URGENTE - MPE alega risco de confusão e migração de votos e quer veto ao nome “Cadu de Lula”

O Ministério Público Eleitoral (MPE) se manifestou contra o uso de “Cadu de Lula” como nome de urna de Carlos Eduardo Xavier, candidato ao Governo do Rio Grande do Norte pela coligação Time que Cuida (PDT/PSB/PT/PCdoB/PV). Em parecer apresentado ao Tribunal Regional Eleitoral do RN (TRE-RN), a Procuradoria Regional Eleitoral pediu o indeferimento da designação escolhida pelo candidato. O MPE argumenta que Cadu Xavier não possui “Lula” em seu registro civil nem vínculo de parentesco com a família do presidente da República.

Na manifestação, o procurador regional eleitoral Fernando Rocha de Andrade sustenta que a expressão pode provocar dúvida sobre a identidade do candidato e induzir o eleitor a erro. Segundo o parecer, o uso de “Lula” teria potencial para produzir “migração de votos” e desequilíbrio na disputa. A Procuradoria fundamenta sua posição no artigo 25 da Resolução nº 23.609/2019 do TSE e cita decisões anteriores da Justiça Eleitoral que impediram candidatos de utilizar nomes associados a Lula e Bolsonaro quando não havia parentesco ou comprovação de que fossem socialmente conhecidos pela designação pretendida.

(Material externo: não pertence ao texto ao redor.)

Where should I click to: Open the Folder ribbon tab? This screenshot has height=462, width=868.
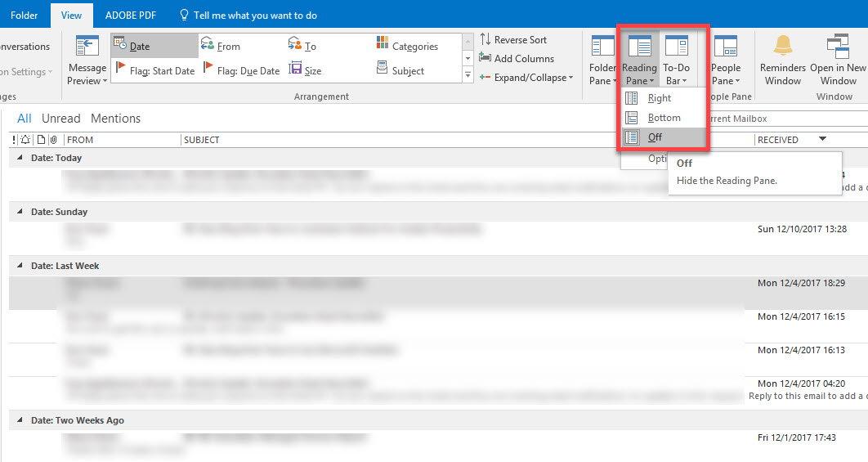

O MPE também afirma ter realizado pesquisa na internet e não encontrado referências anteriores a Carlos Eduardo Xavier como “Cadu de Lula”, mesmo ele exercendo função pública de notoriedade desde 2019. Segundo a Procuradoria, as referências públicas encontradas utilizam “Cadu Xavier”, o que afastaria a tese de que “Cadu de Lula” seja uma designação pela qual o candidato já seja conhecido. Por isso, o órgão pede que o TRE-RN rejeite o nome escolhido e permita a apresentação de uma alternativa; caso isso não ocorra, requer que seja determinado o uso de “Cadu Xavier” na urna. O parecer do MPE não representa decisão definitiva, que caberá ao Tribunal.